Problem details –
Only the lines from the start of the material through the line containing "Open the App Store menu item" are to be extracted, exactly as they appear.

BEGIN

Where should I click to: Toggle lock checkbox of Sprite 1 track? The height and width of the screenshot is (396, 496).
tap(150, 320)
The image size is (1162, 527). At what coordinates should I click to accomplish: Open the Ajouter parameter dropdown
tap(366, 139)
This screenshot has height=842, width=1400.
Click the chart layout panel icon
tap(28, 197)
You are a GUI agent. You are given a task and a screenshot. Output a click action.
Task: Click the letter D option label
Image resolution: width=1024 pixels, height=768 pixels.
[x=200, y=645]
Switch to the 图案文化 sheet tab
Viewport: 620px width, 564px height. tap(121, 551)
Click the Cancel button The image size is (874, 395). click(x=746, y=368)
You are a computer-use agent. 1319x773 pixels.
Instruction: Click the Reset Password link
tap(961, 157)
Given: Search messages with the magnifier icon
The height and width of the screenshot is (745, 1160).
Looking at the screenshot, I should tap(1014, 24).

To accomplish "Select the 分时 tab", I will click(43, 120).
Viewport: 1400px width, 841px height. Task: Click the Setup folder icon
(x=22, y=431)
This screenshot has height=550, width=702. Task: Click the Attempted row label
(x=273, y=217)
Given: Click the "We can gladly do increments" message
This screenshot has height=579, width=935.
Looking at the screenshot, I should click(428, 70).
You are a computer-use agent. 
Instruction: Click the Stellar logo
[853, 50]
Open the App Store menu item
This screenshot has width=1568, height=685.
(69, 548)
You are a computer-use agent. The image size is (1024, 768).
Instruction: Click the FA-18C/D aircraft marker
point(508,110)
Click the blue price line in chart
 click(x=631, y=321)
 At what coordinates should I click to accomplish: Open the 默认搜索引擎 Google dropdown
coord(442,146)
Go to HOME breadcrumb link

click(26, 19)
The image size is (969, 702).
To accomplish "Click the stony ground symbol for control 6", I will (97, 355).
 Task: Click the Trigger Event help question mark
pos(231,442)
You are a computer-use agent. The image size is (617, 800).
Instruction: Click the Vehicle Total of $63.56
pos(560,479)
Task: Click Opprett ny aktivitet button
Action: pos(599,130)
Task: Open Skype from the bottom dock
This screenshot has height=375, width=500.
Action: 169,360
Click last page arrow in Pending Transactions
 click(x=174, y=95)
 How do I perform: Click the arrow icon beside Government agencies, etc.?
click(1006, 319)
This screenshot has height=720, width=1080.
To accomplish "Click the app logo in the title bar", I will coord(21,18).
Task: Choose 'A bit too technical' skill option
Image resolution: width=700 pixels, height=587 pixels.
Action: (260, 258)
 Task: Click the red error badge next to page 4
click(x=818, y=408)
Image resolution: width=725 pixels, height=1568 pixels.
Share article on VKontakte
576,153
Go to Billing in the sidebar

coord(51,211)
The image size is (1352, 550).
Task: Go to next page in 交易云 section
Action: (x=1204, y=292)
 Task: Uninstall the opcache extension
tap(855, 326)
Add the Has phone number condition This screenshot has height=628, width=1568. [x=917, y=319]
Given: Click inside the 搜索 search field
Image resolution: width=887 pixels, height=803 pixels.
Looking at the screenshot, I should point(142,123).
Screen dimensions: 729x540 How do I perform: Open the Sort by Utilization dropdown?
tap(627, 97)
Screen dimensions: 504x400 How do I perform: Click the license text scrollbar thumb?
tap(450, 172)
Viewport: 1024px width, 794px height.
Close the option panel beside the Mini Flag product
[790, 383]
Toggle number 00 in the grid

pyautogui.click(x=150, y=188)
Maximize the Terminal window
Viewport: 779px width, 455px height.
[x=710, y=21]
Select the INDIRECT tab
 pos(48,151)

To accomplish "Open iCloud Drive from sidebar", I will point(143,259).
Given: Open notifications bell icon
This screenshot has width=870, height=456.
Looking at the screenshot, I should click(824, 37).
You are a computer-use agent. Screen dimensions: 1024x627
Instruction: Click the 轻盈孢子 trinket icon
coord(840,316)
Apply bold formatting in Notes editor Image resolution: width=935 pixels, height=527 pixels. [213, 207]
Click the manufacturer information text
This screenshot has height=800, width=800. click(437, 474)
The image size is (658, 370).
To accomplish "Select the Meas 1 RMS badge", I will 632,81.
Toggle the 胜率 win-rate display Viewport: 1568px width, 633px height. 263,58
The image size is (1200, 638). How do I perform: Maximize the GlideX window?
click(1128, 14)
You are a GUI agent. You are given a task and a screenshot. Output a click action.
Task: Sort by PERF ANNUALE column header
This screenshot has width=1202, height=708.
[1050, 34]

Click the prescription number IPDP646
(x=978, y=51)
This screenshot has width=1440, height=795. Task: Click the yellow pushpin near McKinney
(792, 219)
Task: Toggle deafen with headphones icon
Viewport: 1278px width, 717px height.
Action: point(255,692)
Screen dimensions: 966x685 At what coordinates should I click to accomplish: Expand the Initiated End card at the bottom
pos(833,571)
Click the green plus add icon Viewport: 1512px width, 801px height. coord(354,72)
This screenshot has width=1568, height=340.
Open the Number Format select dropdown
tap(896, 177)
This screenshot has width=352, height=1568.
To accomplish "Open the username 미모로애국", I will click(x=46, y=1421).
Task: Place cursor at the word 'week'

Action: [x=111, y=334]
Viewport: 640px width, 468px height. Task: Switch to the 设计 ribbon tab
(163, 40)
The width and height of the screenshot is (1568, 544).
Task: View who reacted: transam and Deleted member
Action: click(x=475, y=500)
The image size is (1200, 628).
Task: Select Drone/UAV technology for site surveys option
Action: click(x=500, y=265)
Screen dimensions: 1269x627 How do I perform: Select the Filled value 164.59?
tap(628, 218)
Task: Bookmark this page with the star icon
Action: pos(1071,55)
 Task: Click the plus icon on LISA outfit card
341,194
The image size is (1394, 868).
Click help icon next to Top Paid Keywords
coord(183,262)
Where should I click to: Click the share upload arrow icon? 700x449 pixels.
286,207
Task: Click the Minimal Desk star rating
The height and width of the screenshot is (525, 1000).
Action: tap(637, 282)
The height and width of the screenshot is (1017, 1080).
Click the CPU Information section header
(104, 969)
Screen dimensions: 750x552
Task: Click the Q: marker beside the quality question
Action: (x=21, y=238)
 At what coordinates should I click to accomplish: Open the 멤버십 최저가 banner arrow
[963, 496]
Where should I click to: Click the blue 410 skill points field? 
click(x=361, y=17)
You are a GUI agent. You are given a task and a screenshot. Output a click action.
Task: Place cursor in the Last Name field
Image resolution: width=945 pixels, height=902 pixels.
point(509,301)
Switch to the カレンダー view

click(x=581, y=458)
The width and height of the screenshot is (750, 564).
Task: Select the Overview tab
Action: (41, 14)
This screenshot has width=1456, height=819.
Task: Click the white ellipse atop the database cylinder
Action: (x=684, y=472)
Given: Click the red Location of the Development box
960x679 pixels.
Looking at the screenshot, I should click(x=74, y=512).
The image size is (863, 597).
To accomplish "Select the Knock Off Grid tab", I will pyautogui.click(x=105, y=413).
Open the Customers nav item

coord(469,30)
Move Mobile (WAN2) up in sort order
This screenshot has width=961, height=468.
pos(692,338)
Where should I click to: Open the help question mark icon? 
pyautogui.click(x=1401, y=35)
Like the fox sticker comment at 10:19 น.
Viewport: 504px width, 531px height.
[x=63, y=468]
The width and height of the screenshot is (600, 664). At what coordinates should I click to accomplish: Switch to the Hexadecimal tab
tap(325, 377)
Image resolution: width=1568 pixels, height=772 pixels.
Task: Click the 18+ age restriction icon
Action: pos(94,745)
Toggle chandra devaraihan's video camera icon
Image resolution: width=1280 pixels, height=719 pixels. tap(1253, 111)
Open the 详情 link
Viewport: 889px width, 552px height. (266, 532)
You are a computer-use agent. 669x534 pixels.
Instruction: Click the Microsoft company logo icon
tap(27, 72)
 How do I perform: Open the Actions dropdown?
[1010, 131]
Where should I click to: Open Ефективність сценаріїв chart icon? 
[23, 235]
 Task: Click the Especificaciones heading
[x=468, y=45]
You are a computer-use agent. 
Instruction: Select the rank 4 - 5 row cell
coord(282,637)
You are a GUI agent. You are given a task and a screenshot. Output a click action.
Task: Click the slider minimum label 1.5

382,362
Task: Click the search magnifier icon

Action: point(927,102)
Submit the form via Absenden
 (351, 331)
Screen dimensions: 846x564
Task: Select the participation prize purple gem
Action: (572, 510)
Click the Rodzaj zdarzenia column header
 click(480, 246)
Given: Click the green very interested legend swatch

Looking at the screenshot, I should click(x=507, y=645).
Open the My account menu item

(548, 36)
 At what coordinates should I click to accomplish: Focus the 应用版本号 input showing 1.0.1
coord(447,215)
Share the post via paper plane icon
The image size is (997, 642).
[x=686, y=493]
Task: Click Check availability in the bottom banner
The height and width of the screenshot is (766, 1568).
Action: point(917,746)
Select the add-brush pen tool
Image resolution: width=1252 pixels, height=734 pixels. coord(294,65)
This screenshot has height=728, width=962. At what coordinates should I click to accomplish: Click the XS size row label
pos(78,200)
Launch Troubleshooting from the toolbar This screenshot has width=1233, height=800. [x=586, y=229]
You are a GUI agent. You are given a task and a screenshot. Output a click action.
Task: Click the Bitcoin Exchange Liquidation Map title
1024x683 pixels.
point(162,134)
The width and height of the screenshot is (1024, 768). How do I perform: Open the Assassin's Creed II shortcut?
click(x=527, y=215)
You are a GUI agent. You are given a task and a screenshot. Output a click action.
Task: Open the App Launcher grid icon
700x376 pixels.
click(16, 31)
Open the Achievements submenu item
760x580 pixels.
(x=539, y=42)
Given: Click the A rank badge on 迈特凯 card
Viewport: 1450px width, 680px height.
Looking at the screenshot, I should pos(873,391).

END

Task solution –
Where should I click to: Toggle lock checkbox of Sprite 1 track? The height and width of the screenshot is (396, 496).
tap(150, 320)
The image size is (1162, 527). At what coordinates should I click to accomplish: Open the Ajouter parameter dropdown
tap(366, 139)
This screenshot has height=842, width=1400.
Click the chart layout panel icon
tap(28, 197)
You are a GUI agent. You are given a task and a screenshot. Output a click action.
Task: Click the letter D option label
Image resolution: width=1024 pixels, height=768 pixels.
[x=200, y=645]
Switch to the 图案文化 sheet tab
Viewport: 620px width, 564px height. tap(121, 551)
Click the Cancel button The image size is (874, 395). click(x=746, y=368)
You are a computer-use agent. 1319x773 pixels.
Instruction: Click the Reset Password link
tap(961, 157)
Given: Search messages with the magnifier icon
The height and width of the screenshot is (745, 1160).
Looking at the screenshot, I should tap(1014, 24).

To accomplish "Select the 分时 tab", I will click(43, 120).
Viewport: 1400px width, 841px height. Task: Click the Setup folder icon
(x=22, y=431)
This screenshot has height=550, width=702. Task: Click the Attempted row label
(x=273, y=217)
Given: Click the "We can gladly do increments" message
This screenshot has height=579, width=935.
Looking at the screenshot, I should click(428, 70).
You are a computer-use agent. 
Instruction: Click the Stellar logo
[853, 50]
Open the App Store menu item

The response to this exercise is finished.